The focus of my paper is the work of the artist Margit Szilvitzky (1931–2018) and the position of the Hungarian “experimental textile” movement in the history of the region’s neo-avantgarde art. The textile-based collages, objects, and installations created by Szilvitzky, who started her career as a fashion designer in the 1950s, made her one of the leading figures of the “new textile” movement in Hungary starting from the Textile/Wall Image exhibition (1968) throughout the 1970s to the early 1980s. She also became a regular participant at international exhibitions and biennials, while also obtaining a significant position as a professor at the University of Applied Arts, organizing
a Bauhaus-inspired “preliminary course” composed of studies of form and structure. Partly in connection with the new generation of fibre art emerging in Poland, her early pieces used applications and embroidery. In the mid-70s she discovered the folded white canvas, inspired by Joseph Albers’ famous paper exercises, as a medium to the visual representation of thought processes. She also intended to explore the possibilities of space, joining the international trend of post-war abstraction that allowed a central role for textiles. My paper aims to analyse her work especially in an international context, but also intends to give an insight into the field of Hungarian fibre art and its institutional background through studying the system of the Szombathely Textile Biennials and the textile symposia in Velem.

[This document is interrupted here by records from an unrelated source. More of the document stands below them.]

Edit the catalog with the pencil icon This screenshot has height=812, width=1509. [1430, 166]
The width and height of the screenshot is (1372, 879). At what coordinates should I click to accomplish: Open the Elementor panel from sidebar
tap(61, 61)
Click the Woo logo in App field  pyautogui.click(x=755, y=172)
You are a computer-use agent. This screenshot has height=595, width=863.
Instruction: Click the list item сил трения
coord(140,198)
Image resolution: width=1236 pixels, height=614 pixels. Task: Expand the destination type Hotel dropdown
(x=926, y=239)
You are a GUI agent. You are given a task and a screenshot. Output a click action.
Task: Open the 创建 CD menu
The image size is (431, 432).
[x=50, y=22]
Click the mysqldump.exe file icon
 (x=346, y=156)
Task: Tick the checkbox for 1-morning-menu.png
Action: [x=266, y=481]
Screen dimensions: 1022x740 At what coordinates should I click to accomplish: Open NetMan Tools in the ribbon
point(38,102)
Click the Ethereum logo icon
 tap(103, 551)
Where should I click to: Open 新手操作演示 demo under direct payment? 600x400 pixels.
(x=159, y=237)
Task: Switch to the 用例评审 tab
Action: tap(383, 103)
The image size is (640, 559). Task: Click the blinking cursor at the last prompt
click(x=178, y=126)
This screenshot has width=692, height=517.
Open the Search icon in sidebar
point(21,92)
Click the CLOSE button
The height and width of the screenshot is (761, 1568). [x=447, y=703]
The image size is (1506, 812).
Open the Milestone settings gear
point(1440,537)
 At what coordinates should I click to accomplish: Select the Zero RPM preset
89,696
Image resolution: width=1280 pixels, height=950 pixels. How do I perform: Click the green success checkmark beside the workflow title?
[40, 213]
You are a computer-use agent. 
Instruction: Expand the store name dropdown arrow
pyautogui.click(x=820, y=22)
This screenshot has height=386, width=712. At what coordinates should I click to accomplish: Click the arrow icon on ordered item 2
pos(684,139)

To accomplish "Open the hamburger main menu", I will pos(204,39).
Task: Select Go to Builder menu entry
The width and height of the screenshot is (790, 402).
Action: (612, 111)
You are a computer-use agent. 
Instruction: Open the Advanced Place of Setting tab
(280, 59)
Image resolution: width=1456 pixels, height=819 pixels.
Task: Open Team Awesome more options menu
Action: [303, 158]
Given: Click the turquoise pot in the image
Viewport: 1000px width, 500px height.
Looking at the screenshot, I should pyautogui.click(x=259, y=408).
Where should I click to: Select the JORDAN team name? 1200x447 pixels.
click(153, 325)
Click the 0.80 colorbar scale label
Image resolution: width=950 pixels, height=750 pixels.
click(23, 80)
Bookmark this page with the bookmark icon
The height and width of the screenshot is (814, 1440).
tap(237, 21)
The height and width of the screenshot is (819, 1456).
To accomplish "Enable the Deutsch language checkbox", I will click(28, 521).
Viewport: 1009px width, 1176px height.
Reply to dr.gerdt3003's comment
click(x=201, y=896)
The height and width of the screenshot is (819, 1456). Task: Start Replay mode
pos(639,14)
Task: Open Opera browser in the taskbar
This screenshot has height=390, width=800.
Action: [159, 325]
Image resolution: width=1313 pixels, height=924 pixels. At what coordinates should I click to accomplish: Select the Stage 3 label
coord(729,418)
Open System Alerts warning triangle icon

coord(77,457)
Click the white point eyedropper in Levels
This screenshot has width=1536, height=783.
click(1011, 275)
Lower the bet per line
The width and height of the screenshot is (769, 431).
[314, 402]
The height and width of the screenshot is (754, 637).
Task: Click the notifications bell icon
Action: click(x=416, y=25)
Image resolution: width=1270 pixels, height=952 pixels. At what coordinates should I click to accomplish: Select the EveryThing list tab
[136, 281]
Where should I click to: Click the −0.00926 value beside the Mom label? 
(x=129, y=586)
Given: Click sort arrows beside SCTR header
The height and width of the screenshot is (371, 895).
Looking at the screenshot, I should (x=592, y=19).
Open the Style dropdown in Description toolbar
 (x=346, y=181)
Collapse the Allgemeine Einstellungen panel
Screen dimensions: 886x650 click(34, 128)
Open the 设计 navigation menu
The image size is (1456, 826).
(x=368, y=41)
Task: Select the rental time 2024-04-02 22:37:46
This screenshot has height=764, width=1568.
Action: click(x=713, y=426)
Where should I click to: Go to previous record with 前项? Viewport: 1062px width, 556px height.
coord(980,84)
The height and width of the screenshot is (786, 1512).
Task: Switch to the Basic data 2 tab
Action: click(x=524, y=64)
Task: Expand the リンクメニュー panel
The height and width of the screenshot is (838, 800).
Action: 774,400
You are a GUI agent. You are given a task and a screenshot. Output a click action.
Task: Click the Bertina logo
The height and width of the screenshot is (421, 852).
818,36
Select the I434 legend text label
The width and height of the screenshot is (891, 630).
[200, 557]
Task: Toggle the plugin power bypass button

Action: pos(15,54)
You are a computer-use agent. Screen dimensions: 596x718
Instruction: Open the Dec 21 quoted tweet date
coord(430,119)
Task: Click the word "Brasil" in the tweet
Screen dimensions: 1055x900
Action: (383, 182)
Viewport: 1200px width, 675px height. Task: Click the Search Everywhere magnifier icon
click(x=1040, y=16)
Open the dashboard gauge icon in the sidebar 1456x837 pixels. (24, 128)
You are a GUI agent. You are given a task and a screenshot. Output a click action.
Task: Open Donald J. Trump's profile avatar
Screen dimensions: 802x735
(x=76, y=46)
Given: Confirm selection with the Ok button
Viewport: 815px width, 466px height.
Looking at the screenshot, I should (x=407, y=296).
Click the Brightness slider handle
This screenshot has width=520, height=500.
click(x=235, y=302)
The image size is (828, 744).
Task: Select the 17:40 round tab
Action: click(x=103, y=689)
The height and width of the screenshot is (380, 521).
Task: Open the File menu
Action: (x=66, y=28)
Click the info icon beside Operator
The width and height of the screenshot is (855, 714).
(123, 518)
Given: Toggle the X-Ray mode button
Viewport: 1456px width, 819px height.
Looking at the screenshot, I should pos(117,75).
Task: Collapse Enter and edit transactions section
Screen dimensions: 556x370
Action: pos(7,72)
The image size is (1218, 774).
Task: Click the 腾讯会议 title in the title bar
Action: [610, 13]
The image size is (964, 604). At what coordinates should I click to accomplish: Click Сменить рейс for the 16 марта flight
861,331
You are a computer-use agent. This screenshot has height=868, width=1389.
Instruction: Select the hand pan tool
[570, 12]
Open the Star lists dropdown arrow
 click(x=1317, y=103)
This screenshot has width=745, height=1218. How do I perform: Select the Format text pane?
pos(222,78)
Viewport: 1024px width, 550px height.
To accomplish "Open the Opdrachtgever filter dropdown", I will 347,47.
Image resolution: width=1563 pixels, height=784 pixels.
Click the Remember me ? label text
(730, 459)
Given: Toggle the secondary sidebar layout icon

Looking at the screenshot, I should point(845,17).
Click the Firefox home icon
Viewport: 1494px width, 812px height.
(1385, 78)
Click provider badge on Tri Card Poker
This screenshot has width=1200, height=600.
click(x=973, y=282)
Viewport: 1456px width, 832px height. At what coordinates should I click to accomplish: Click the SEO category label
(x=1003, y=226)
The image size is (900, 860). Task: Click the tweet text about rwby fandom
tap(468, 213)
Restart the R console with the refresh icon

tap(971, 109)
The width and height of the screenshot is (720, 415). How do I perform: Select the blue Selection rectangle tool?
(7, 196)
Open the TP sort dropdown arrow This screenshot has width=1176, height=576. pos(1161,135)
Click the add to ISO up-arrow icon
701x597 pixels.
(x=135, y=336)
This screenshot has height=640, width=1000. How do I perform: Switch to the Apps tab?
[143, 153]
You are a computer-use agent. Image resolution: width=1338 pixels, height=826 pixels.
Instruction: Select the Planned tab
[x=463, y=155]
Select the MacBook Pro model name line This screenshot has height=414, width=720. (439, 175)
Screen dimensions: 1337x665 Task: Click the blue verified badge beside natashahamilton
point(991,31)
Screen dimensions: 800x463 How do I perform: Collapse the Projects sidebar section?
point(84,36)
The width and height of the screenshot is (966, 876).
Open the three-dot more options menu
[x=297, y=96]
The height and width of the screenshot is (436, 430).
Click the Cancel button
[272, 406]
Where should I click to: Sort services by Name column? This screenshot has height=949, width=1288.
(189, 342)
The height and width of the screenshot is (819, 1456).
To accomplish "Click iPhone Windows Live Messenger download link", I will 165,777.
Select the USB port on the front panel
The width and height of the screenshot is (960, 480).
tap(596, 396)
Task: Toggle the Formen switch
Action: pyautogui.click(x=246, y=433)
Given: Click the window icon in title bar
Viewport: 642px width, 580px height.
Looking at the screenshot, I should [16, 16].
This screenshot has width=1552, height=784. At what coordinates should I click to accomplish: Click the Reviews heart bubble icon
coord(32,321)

Szilvitzky was one of the main driving forces behind these events and a regular exhibitor at the biennials. Szilvitzky’s generation contributed largely to spatial textiles (fibre art) becoming a noteworthy area for Hungarian neoavantgarde art. While analysing the institutional and theoretical aspects of the textile movement Szilvitzky was part of, I aim to explore the position of the Hungarian “experimental textile” movement. While fighting for its emancipation as a form of art instead of a craft, “new textiles” functioned at the periphery of political attention, under less severe ideological and bureaucratic control than the fine arts, also because it was practised mainly by female artists in the mostly male-dominated official and even non-official art scene.

Kata Balázs graduated in Art History and Hungarian Literature and Linguistics at ELTE Budapest. She held various scholarships at the Jagiellonian University and at the University of Florence. She completed the doctoral program of ELTE and is working on obtaining her PhD. Apart from periods spent at Ludwig Museum and working as a junior researcher grantee at the Hungarian Academy of Sciences, she taught at various schools and universities like the University of Film and Theatre or the University in Eger. She has been working at acb ResearchLab since 2020. In her work, a special focus is placed on the art of the 1980s, photography and performance art and since recently, textile/fibre art.